*** Opening of DATASET ENTRIES ***
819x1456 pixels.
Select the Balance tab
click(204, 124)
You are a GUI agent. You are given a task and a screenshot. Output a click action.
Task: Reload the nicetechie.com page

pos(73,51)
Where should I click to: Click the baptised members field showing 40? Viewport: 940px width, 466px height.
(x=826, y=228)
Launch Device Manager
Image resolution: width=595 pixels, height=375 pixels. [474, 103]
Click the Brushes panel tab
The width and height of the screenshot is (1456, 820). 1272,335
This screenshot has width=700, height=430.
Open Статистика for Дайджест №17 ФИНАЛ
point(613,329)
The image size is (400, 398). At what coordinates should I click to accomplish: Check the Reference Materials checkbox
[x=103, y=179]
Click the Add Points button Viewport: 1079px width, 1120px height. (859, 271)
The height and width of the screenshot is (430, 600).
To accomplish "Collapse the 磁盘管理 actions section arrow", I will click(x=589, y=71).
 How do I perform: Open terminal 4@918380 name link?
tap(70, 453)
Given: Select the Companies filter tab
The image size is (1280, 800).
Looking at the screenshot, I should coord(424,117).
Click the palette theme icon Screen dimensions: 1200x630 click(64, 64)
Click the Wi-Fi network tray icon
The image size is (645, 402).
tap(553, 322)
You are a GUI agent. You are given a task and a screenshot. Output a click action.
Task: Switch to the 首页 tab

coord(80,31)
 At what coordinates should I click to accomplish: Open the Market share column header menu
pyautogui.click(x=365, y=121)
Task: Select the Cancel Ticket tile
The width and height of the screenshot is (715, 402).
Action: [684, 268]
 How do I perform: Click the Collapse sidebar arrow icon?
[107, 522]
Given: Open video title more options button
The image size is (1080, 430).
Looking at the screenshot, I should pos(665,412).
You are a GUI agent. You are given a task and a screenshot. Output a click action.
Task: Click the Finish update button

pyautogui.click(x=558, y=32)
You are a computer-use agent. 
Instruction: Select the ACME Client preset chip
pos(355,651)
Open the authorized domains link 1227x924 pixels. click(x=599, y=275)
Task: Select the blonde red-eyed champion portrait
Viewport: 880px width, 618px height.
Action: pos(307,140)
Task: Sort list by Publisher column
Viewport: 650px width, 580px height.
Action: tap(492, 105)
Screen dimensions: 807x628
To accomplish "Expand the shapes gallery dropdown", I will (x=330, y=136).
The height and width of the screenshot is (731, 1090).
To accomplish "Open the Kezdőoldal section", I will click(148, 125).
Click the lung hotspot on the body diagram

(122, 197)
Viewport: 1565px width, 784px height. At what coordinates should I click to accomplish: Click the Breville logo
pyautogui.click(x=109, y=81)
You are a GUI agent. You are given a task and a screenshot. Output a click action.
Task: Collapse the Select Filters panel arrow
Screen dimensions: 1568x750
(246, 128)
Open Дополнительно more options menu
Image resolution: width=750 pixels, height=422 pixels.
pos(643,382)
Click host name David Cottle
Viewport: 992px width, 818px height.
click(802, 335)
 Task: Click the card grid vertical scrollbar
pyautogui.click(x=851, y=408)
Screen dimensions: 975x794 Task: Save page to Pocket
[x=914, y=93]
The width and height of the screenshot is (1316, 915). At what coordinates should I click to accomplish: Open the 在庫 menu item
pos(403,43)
*** Close of DATASET ENTRIES ***
• **EXERCISE DETAILS**: Each line of the data is to be transcribed exactly, with nothing left out.

• **RESPONSE TO THIS EXERCISE**:
819x1456 pixels.
Select the Balance tab
click(204, 124)
You are a GUI agent. You are given a task and a screenshot. Output a click action.
Task: Reload the nicetechie.com page

pos(73,51)
Where should I click to: Click the baptised members field showing 40? Viewport: 940px width, 466px height.
(x=826, y=228)
Launch Device Manager
Image resolution: width=595 pixels, height=375 pixels. [474, 103]
Click the Brushes panel tab
The width and height of the screenshot is (1456, 820). 1272,335
This screenshot has width=700, height=430.
Open Статистика for Дайджест №17 ФИНАЛ
point(613,329)
The image size is (400, 398). At what coordinates should I click to accomplish: Check the Reference Materials checkbox
[x=103, y=179]
Click the Add Points button Viewport: 1079px width, 1120px height. (859, 271)
The height and width of the screenshot is (430, 600).
To accomplish "Collapse the 磁盘管理 actions section arrow", I will click(x=589, y=71).
 How do I perform: Open terminal 4@918380 name link?
tap(70, 453)
Given: Select the Companies filter tab
The image size is (1280, 800).
Looking at the screenshot, I should coord(424,117).
Click the palette theme icon Screen dimensions: 1200x630 click(64, 64)
Click the Wi-Fi network tray icon
The image size is (645, 402).
tap(553, 322)
You are a GUI agent. You are given a task and a screenshot. Output a click action.
Task: Switch to the 首页 tab

coord(80,31)
 At what coordinates should I click to accomplish: Open the Market share column header menu
pyautogui.click(x=365, y=121)
Task: Select the Cancel Ticket tile
The width and height of the screenshot is (715, 402).
Action: [684, 268]
 How do I perform: Click the Collapse sidebar arrow icon?
[107, 522]
Given: Open video title more options button
The image size is (1080, 430).
Looking at the screenshot, I should pos(665,412).
You are a GUI agent. You are given a task and a screenshot. Output a click action.
Task: Click the Finish update button

pyautogui.click(x=558, y=32)
You are a computer-use agent. 
Instruction: Select the ACME Client preset chip
pos(355,651)
Open the authorized domains link 1227x924 pixels. click(x=599, y=275)
Task: Select the blonde red-eyed champion portrait
Viewport: 880px width, 618px height.
Action: pos(307,140)
Task: Sort list by Publisher column
Viewport: 650px width, 580px height.
Action: tap(492, 105)
Screen dimensions: 807x628
To accomplish "Expand the shapes gallery dropdown", I will (x=330, y=136).
The height and width of the screenshot is (731, 1090).
To accomplish "Open the Kezdőoldal section", I will click(148, 125).
Click the lung hotspot on the body diagram

(122, 197)
Viewport: 1565px width, 784px height. At what coordinates should I click to accomplish: Click the Breville logo
pyautogui.click(x=109, y=81)
You are a GUI agent. You are given a task and a screenshot. Output a click action.
Task: Collapse the Select Filters panel arrow
Screen dimensions: 1568x750
(246, 128)
Open Дополнительно more options menu
Image resolution: width=750 pixels, height=422 pixels.
pos(643,382)
Click host name David Cottle
Viewport: 992px width, 818px height.
click(802, 335)
 Task: Click the card grid vertical scrollbar
pyautogui.click(x=851, y=408)
Screen dimensions: 975x794 Task: Save page to Pocket
[x=914, y=93]
The width and height of the screenshot is (1316, 915). At what coordinates should I click to accomplish: Open the 在庫 menu item
pos(403,43)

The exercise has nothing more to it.